The volume of space that would be explored for habitable planets would be limited to nearby stars. In this context "nearby" is understood to be stars that lie within approximately 20 parsecs (60 light-years) from our sun. This is roughly the distance that we can explore using technology available in the next couple of decades.

Breaking through technology barriers

An example of a coronograph-based exoplanet mission concept.
An example of a coronograph-based exoplanet mission concept.

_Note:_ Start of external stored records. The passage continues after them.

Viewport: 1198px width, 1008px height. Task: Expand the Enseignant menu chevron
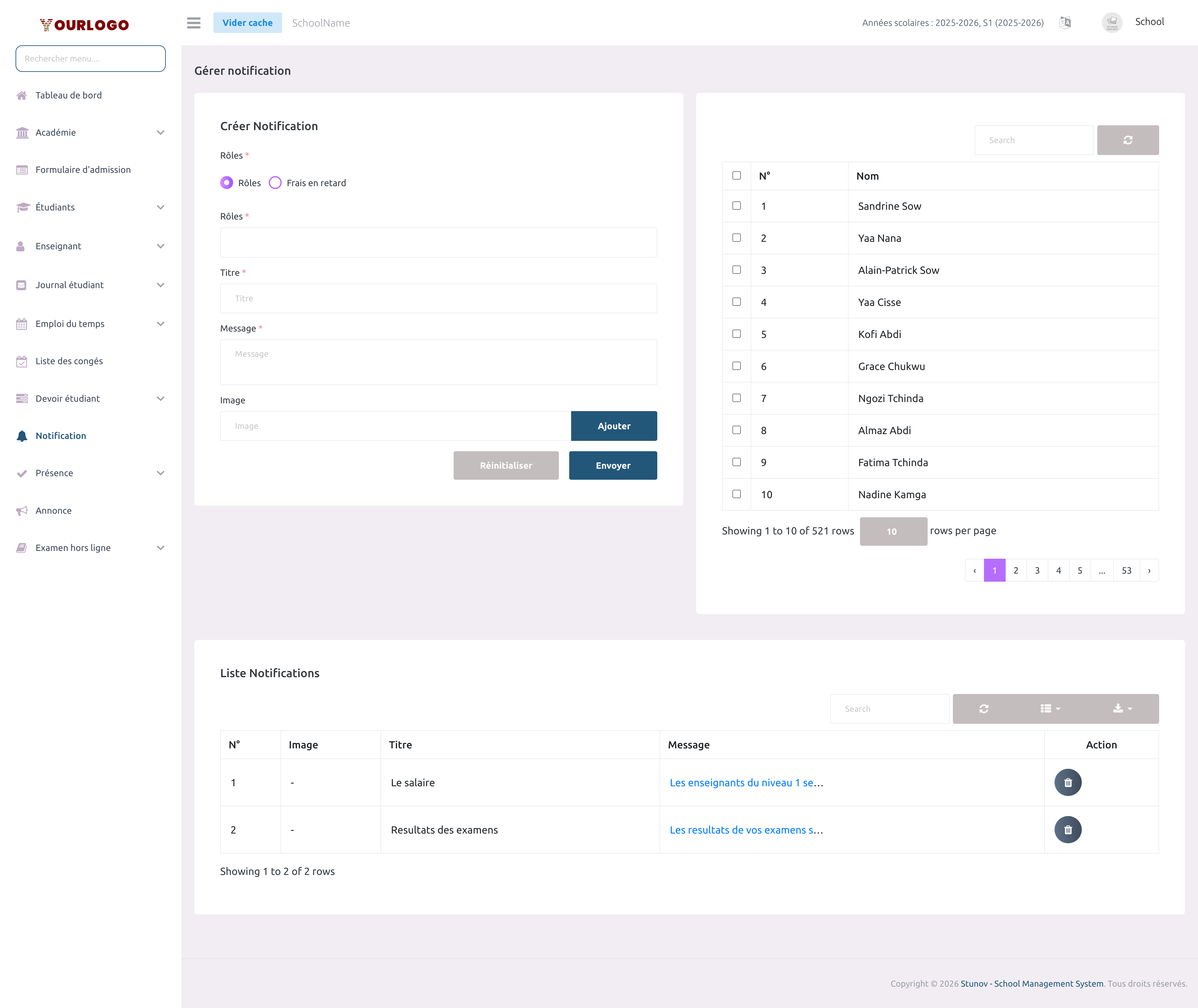pyautogui.click(x=161, y=246)
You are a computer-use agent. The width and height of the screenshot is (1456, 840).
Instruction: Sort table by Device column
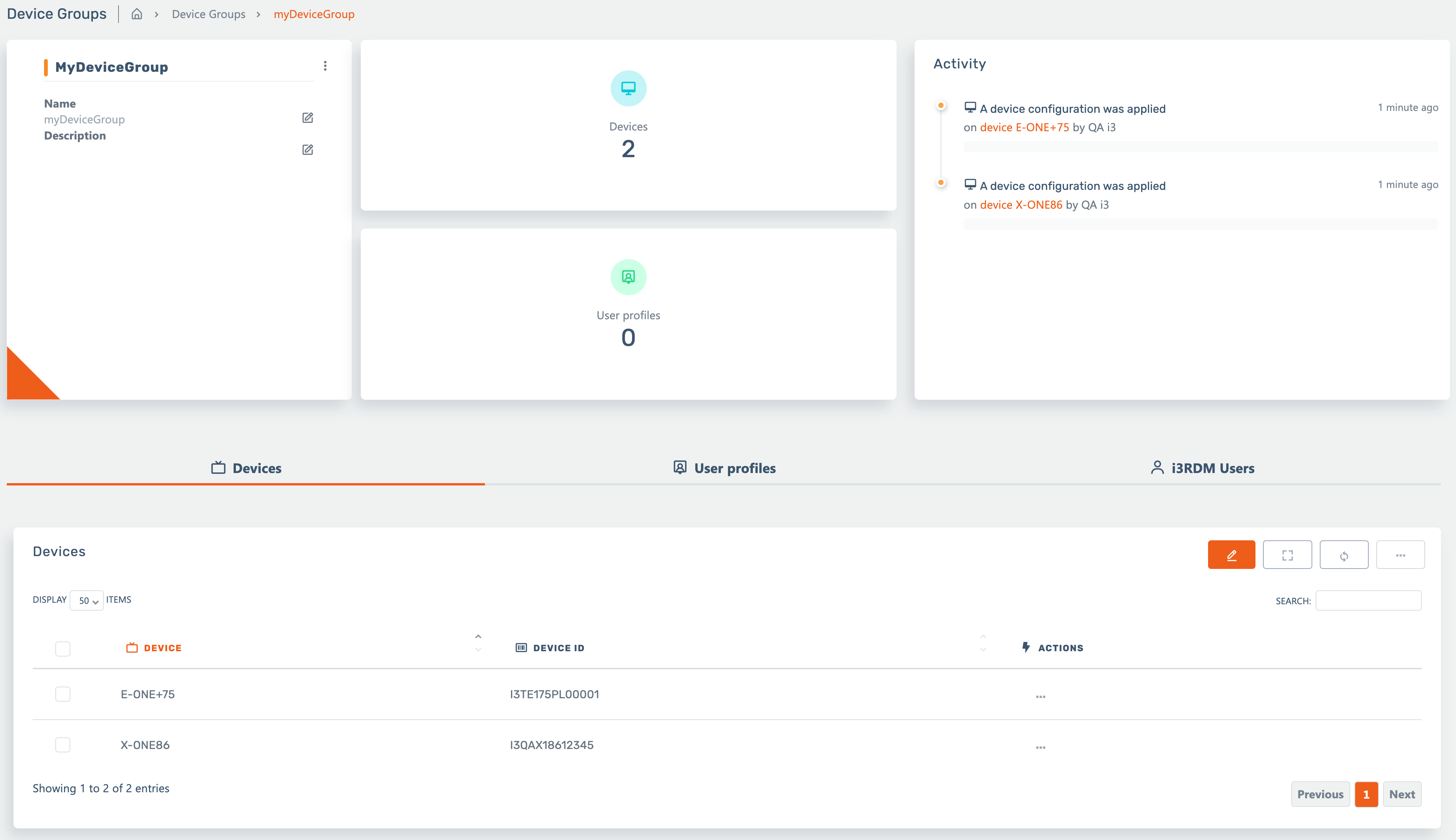pos(163,648)
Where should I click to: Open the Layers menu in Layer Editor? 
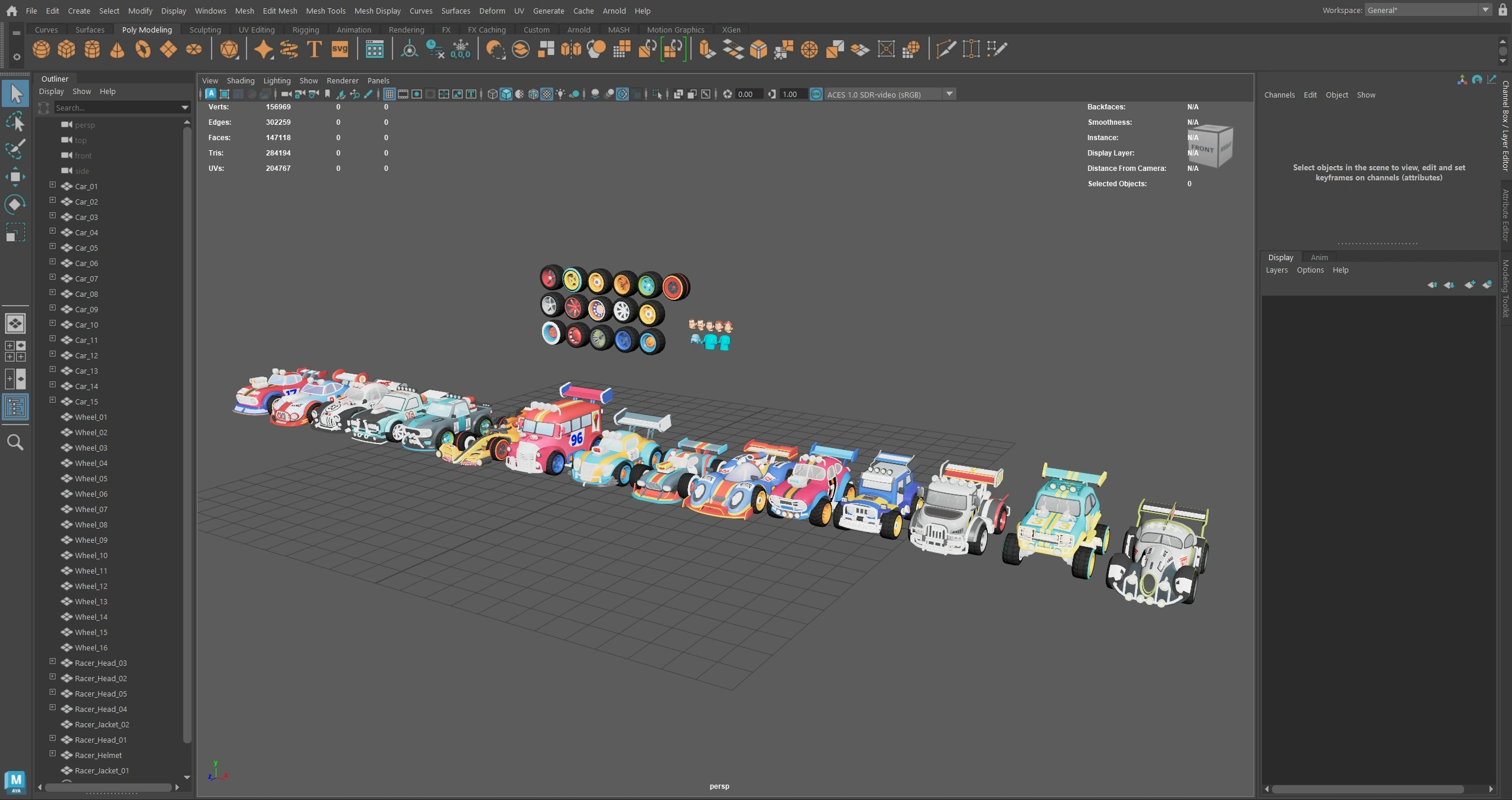[1276, 270]
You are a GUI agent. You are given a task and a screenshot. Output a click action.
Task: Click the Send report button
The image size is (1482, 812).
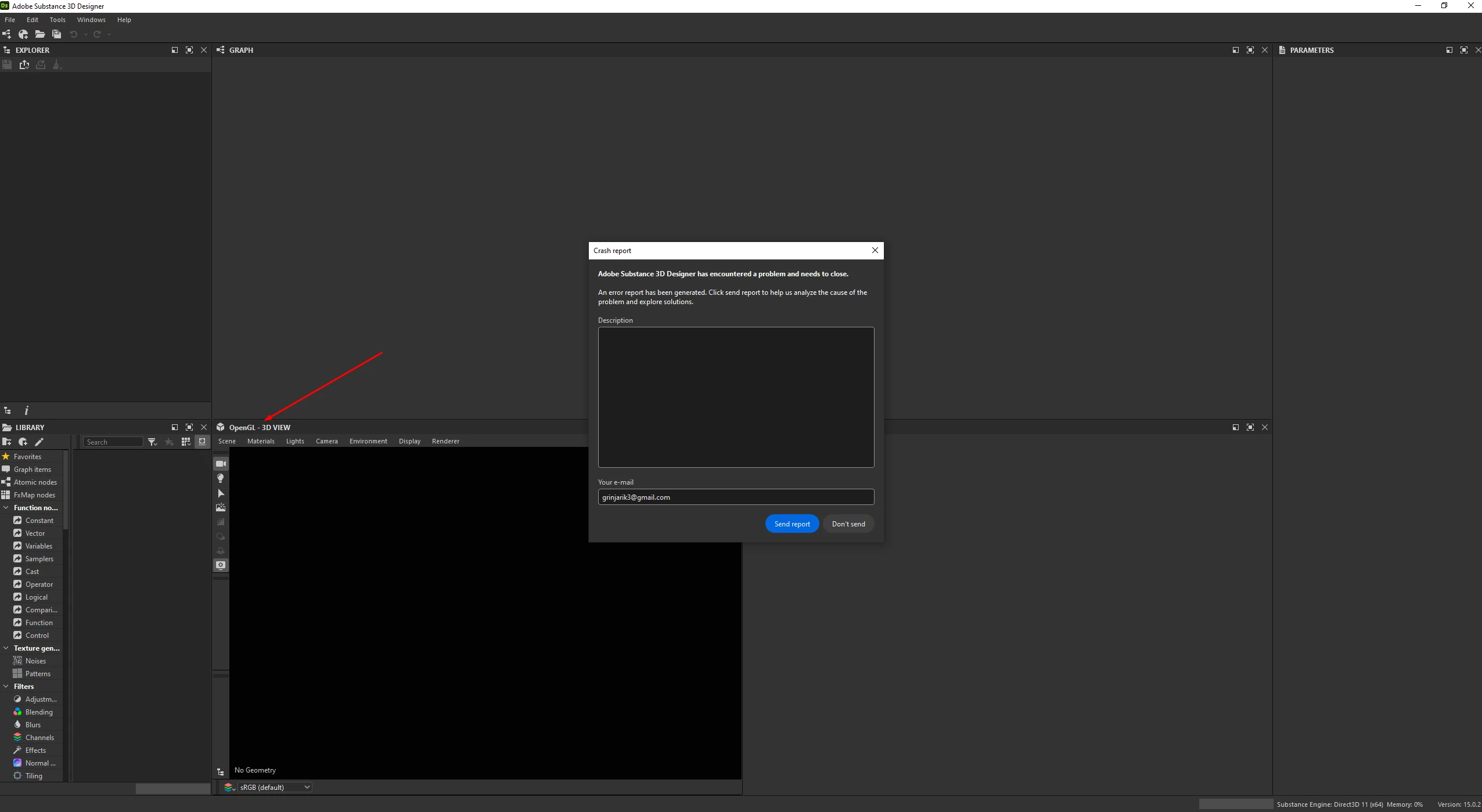pyautogui.click(x=792, y=524)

The technological challenge of the ExEP program is essentially one of high dynamic range sensing coupled with high angular resolution imaging. This is true because extrasolar planets appear in the sky as extremely faint objects (10-8 - 10-10 times dimmer than the host star, depending on wavelength and type of planet) located in extreme close proximity to their host stars. The light from the planet must first be resolved separately from the starlight, and the glare of the starlight must be then be suppressed to allow atmospheric spectroscopy of extrasolar planets.

Large, light-weight mirror technology to achieve the required angular resolution in visible light is one key area. High-dynamic range imaging requires near perfect wavefronts so that speckles of starlight, created by subtle aberrations in the telescope optics, won't create a glare that would obscure the presence of faint planets. Wavefront control, and various techniques of coronagraphy to achieve starlight suppression are also being developed in the Exoplanet Exploration Program.

Optical/infrared interferometry is another key technology area of the ExEP program for the 2nd generation of missions. Traditional telescope designs have an achievable resolution that is limited by the diameter of the telescope's primary mirror. When telescopes are combined in an array, the achievable resolution is limited instead by the separation of the telescopes. In principle, arrays can be built that would have the resolution of a single telescope whose primary mirror was several hundred meters in diameter. When implemented in space, free from the distortions of the turbulent atmosphere, such interferometers hold the promise of resolving the planets around nearby stars.

Developing future explorers

The exploration of neighboring planetary systems will be a long-term project. The questions about life on other planets and around other stars have been recorded for over 3,000 years. (See more about the history of planet-hunting with the PlanetQuest Timeline) We may be able to answer those questions in just a few more decades. It is an exploration that excites a great many people.

In order to help develop future generations of scientific explorers, ExEP supports the Sagan Exoplanet Fellowship Program through the NASA Exoplanet Science Institute. The Sagan program supports typically six or seven young researchers for periods of three years, selecting new ones annually.

The ultimate stakeholder in the adventure of exoplanet exploration is the public who underwrites it. ExEP is especially interested in making materials and information available so that all can appreciate and understand the new scientific discoveries and the challenges ahead, and to engage and inspire students to take interest in technical and scientific matters. The PlanetQuest website serves as the portal to this part of the program.